The following 7 categories in the original data were combined to create the “Custodial” grouping: 287(g) Program , CAP Federal Incarceration , CAP Local Incarceration , CAP State Incarceration , Criminal Alien Program , Custodial Arrest , Other Agency (turned over to INS). The remaining 20 categories were combined to create the “At-large” arrests. (Most of these weren’t very descriptive, such as “non-custodial arrest”, or “ERO Reporcessed Arrest”. )

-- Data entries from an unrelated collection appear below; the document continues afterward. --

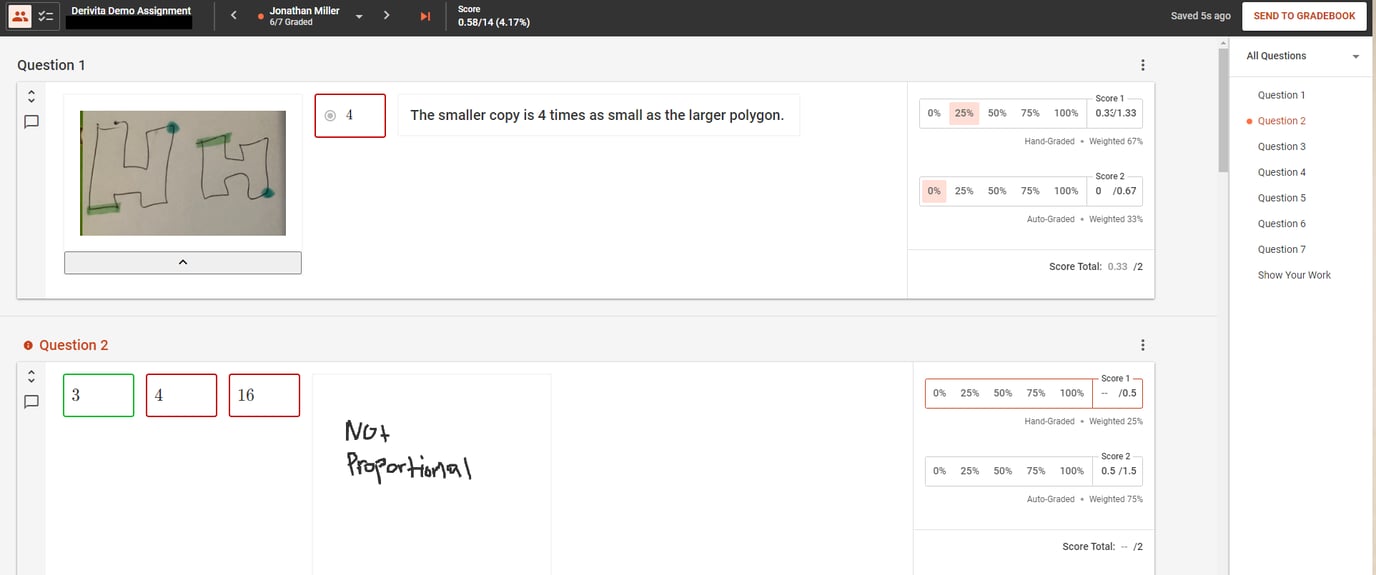Viewport: 1376px width, 575px height.
Task: Select radio button next to answer 4
Action: point(330,115)
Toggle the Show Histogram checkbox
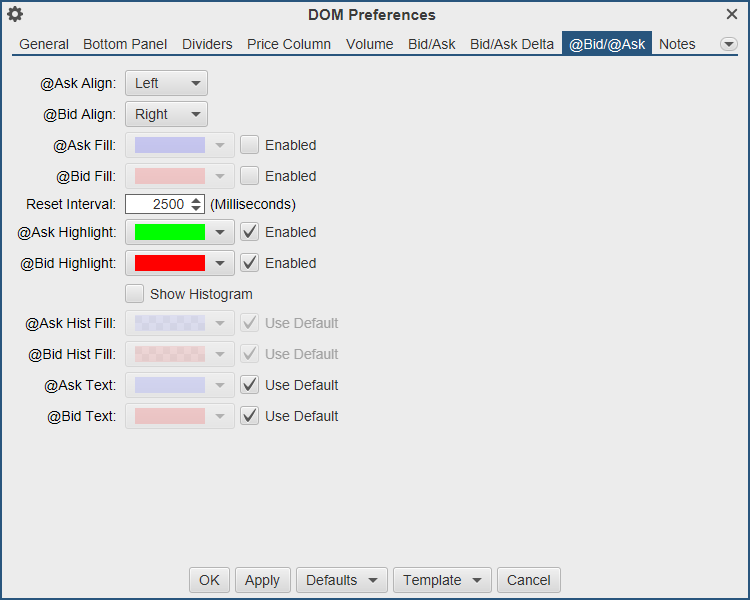This screenshot has width=750, height=600. click(135, 294)
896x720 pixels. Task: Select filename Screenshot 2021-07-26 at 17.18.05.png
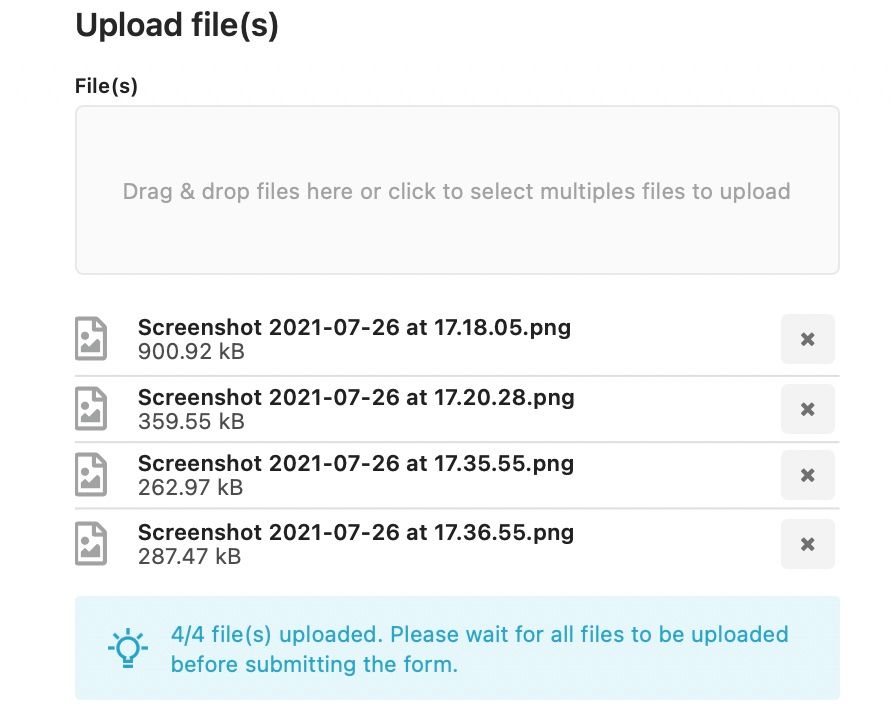[x=354, y=328]
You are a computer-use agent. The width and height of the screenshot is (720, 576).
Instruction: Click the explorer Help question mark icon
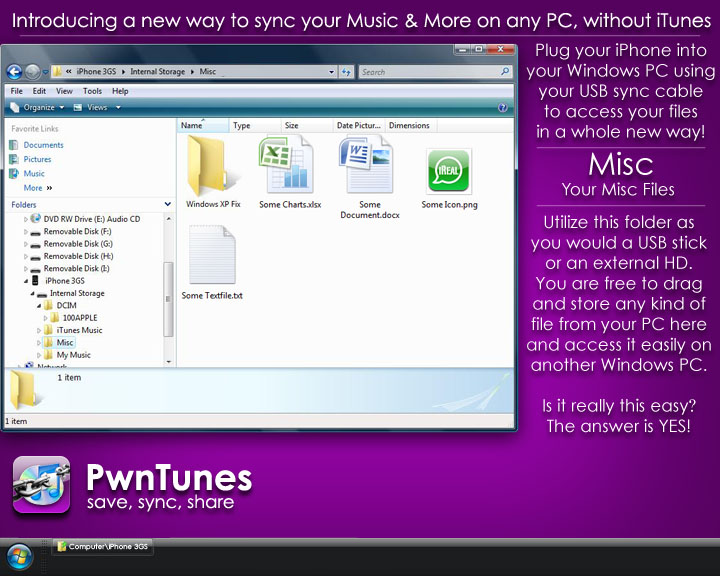pos(502,107)
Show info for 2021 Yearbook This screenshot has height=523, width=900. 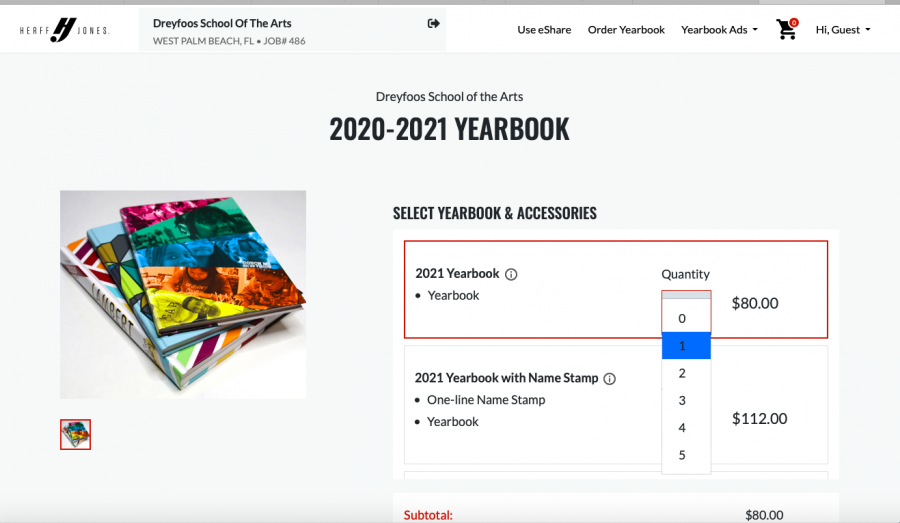coord(511,274)
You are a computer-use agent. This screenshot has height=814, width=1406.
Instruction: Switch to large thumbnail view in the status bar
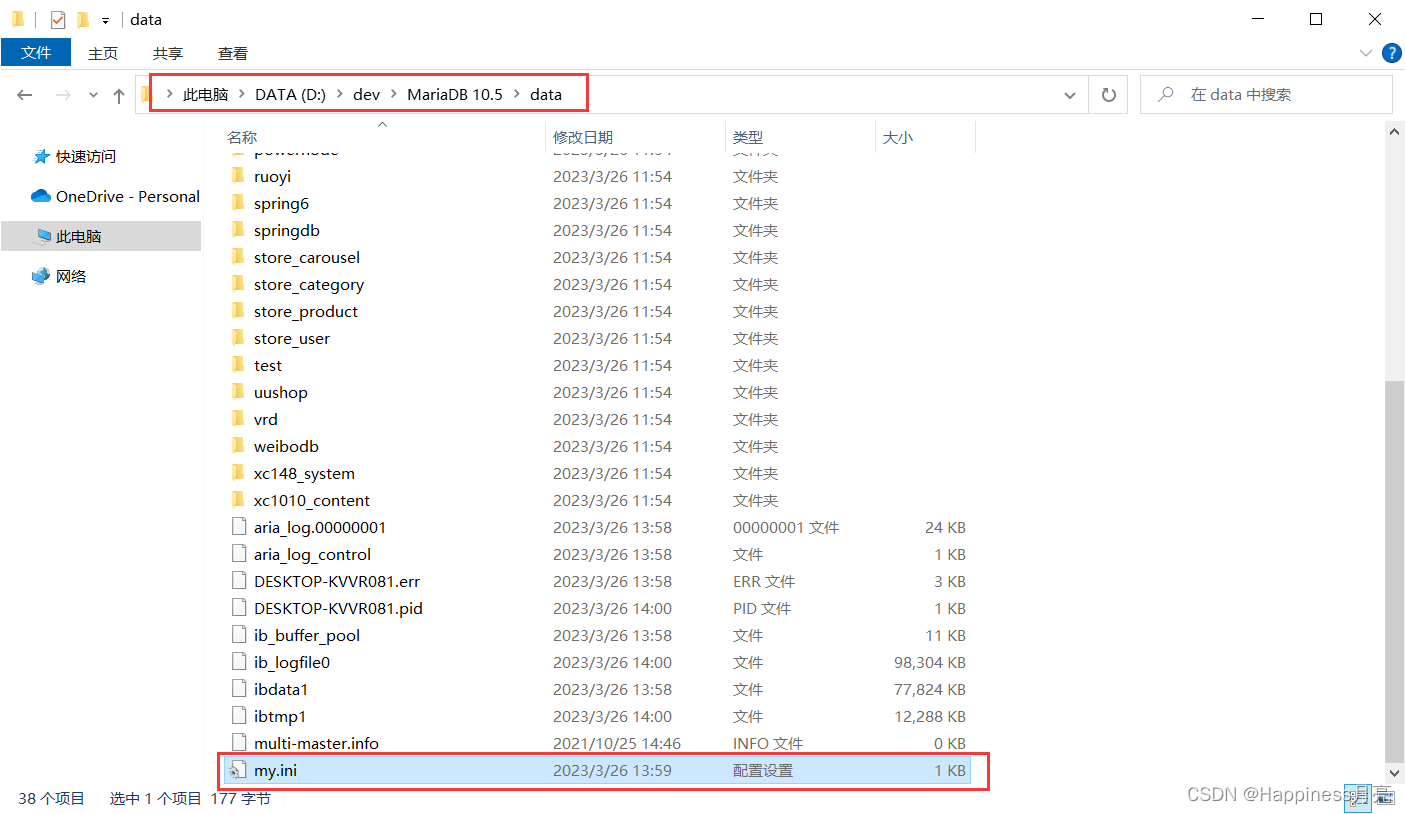pos(1384,797)
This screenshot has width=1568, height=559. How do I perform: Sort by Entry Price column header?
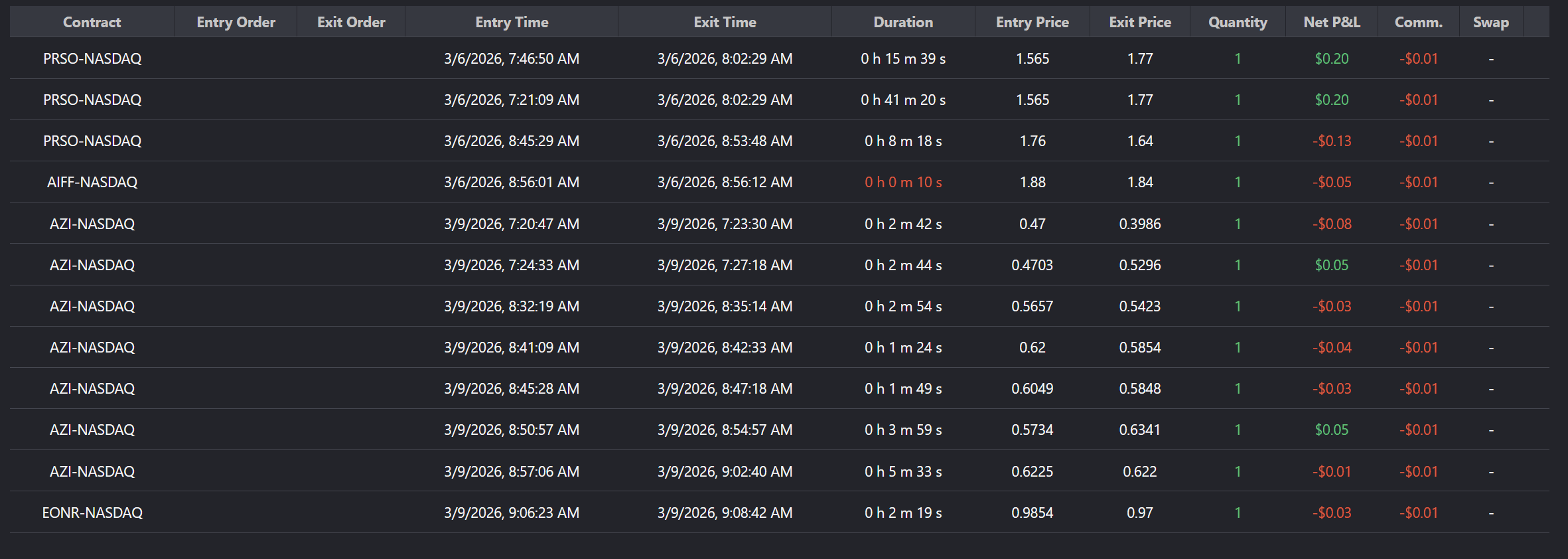[x=1032, y=22]
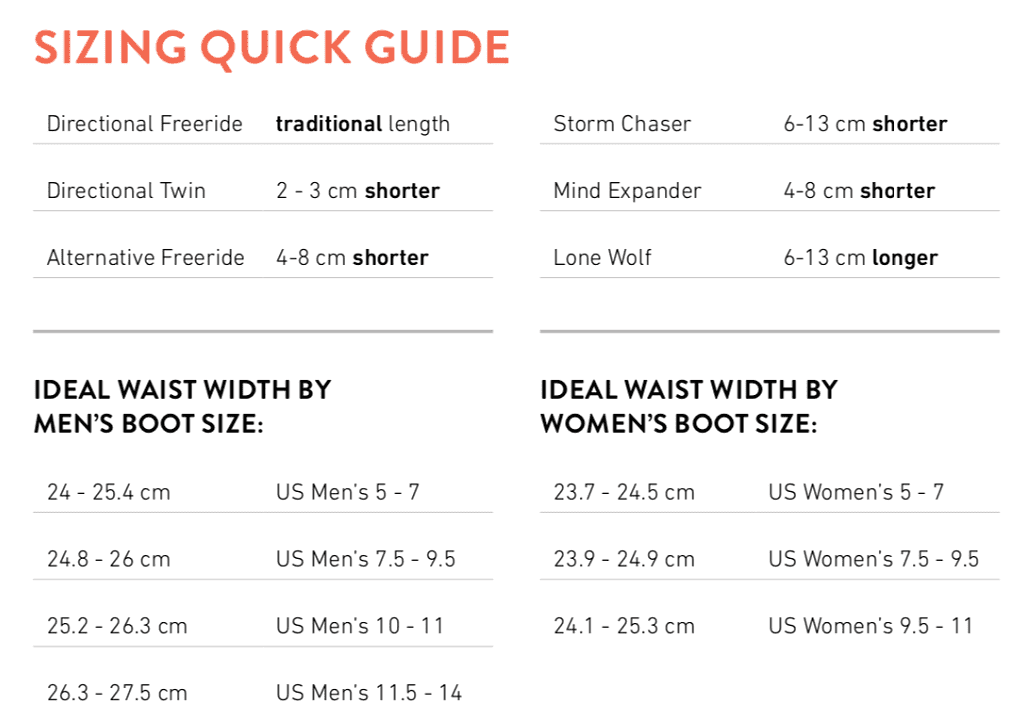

This breakout doesn’t exactly match what some news organizations have done, which is to distinguish “street” arrests from other at-large arrests. A street arrest might not include, for example, worksite raids. We decided to simplify the categories and you can use the term “street arrest” and “at-large” arrest interchangeably.

Detention details

About 85 percent of the arrests could be matched to a detention. We used the Deportation Data Project’s criteria to match a detention to an arrest: The detention must be within 10 days of the arrest, or less than 5 days before the arrest. This caught some of the delays we saw in the arrest dates. The table includes the number of days the arrest was recorded before the detention, with negative numbers indicating the arrest was recorded after the detention.

Detainer details

Less than half of the detainers could be matched to an arrest record. One reason is that detainers are much less likely to have a person identifier. We used the most recent detainer recorded for a person as a match, even if it was several years ago. The reason is that the detainers don’t expire, and the person could have been incarcerated locally or at the state level the entire time. We did not include as a match any detainer after the arrest.


  1. There is a very small chance that this could result in improper duplicates. The data has been checked to make sure that never happened across all of the tables in the collection.↩︎

  2. ICE contends that everyone they arrest is an immigration violator↩︎